現在景順康倒是有些想念之前那十幾年的景秀瑜了,安安靜靜的待在自己的瞰蒼院中,出了年節也見不了幾面,更加的不用到處都要受這樣的憋屈氣。
“行了,本相去前面書房處理事情了,瓊娘在這裏多陪陪你母親吧。”景順康有些心煩意亂,不想繼續留在後院,找了個理由,起身離開了主院。
看着景順康邁着急躁的步伐離開,穆悠婉深深的吸了好幾口起才調整好自己的心态,給紫湘打了個眼色。
紫湘接到穆悠婉的眼神後即可吩咐小丫鬟們把之前景順康用過的茶具收拾了下去,還給穆悠婉跟景瓊钰又添了新茶。
“沒想到二姐姐竟然可以自己給自己找夫婿,這安老爺也真是的,二姐姐才多大啊,她一個大姑娘家怎麽好親自去找夫婿呢,傳出去的話二姐姐還有什麽名聲可言?”景瓊钰嘟着嘴埋怨道,好像真的是在為景秀瑜着想一般。

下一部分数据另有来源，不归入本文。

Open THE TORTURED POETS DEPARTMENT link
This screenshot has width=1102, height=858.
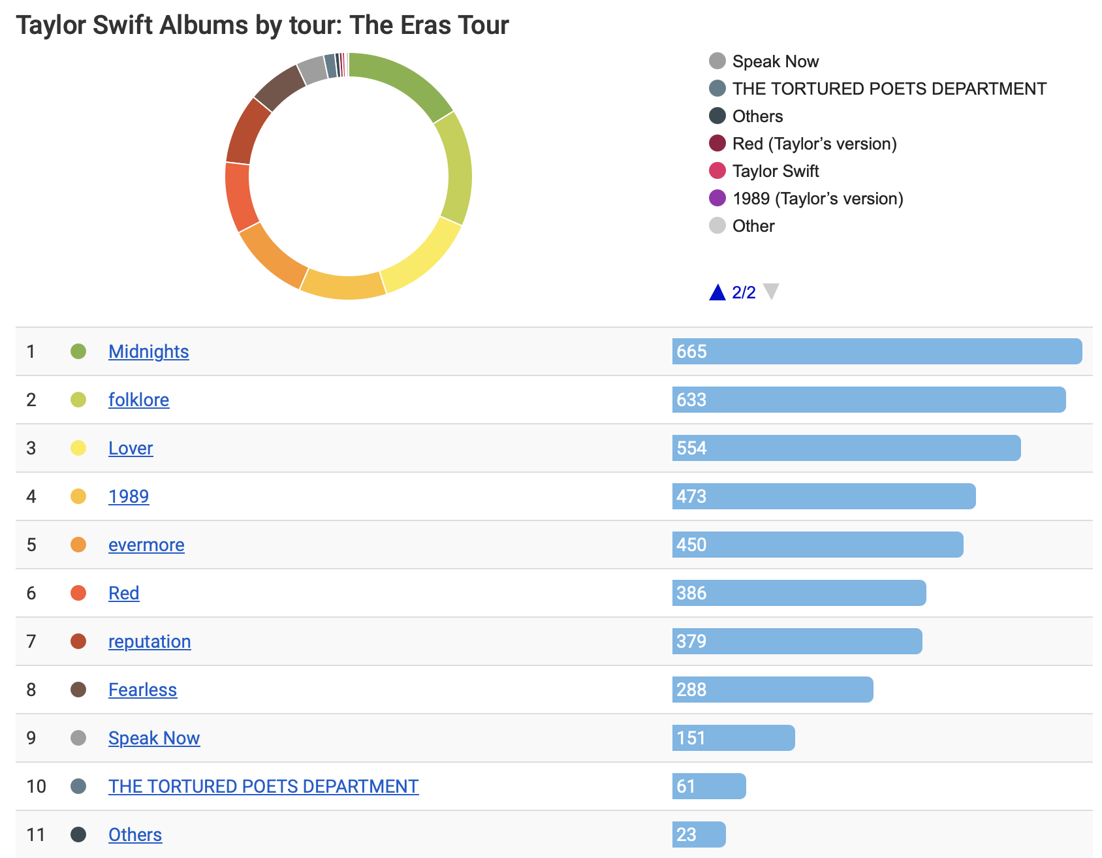[263, 786]
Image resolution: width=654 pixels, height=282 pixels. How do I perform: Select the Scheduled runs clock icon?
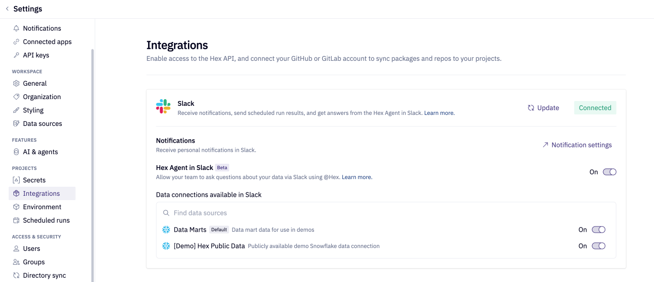pos(16,220)
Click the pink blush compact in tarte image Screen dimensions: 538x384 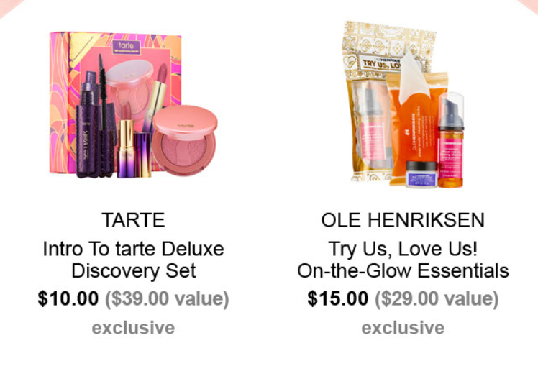click(x=184, y=141)
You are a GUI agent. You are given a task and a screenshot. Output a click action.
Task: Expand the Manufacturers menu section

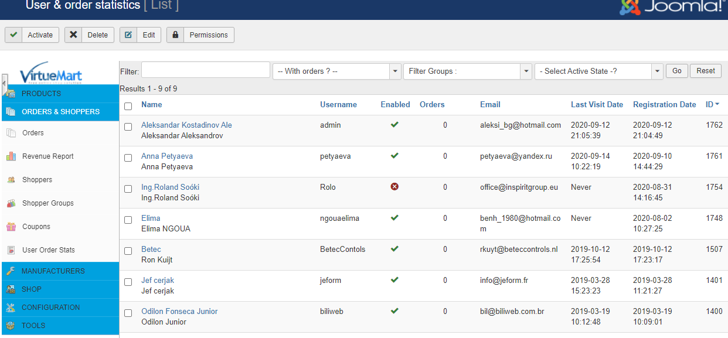tap(53, 271)
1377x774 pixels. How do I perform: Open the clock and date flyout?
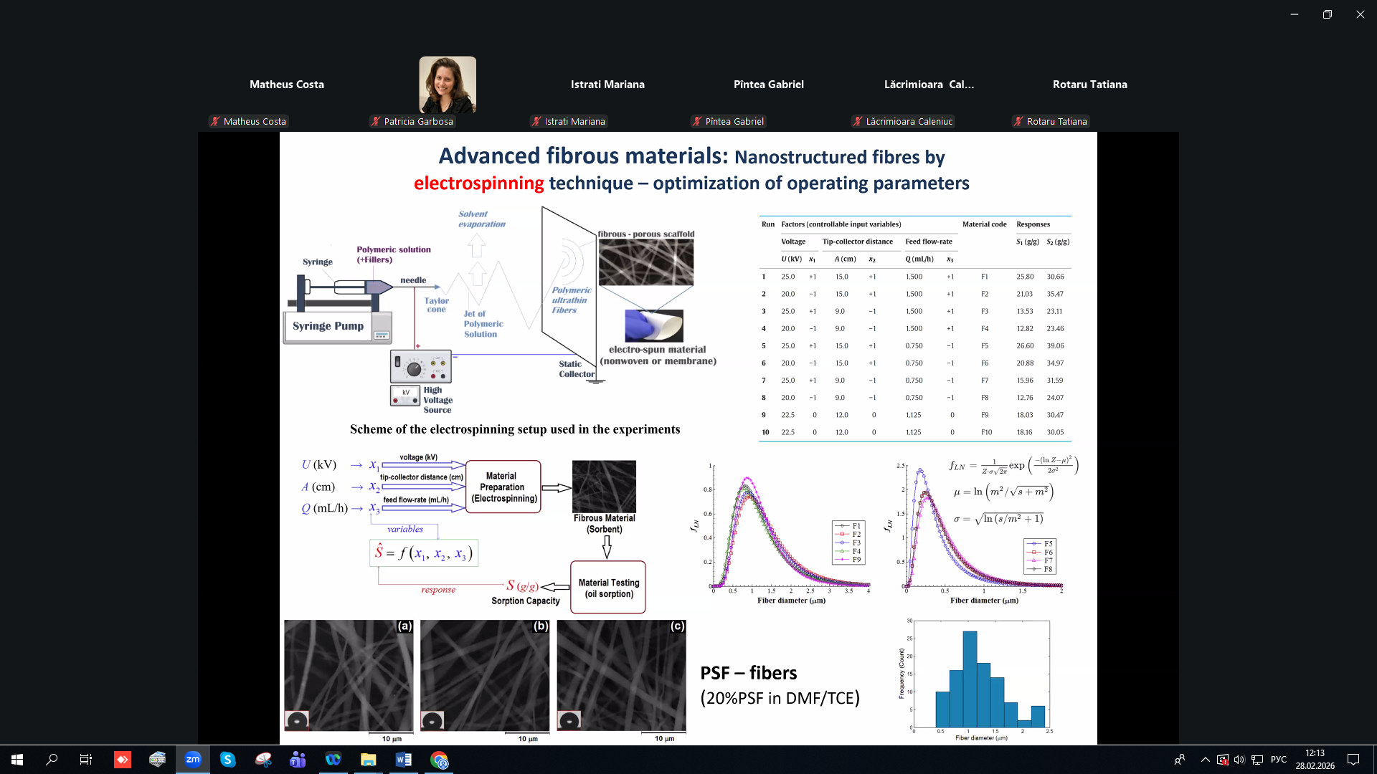(1315, 760)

穆悠婉眼神突然一閃,她怎麽沒想到呢,若是景秀瑜沒了好名聲,吏部尚書府再放出話來,不嫌棄她在外面的名聲不好,願意把她給娶進門,而且還是嫡公子正妻的名分,那景秀瑜肯定會感激涕零的嫁過去,等到了吏部尚書府中,就算是知道了王公子的特殊癖好,可就不是她想要怎樣就怎樣的了。
“既然秀娘想要自己挑個如意夫君,那就讓她自己挑吧,母親到底跟她隔了層肚皮,就是真心想要對她好,她也是會有戒心的。”穆悠婉狀似傷感的搖了搖頭,可心中卻在盤算着要怎麽才能把景秀瑜的名聲給弄壞。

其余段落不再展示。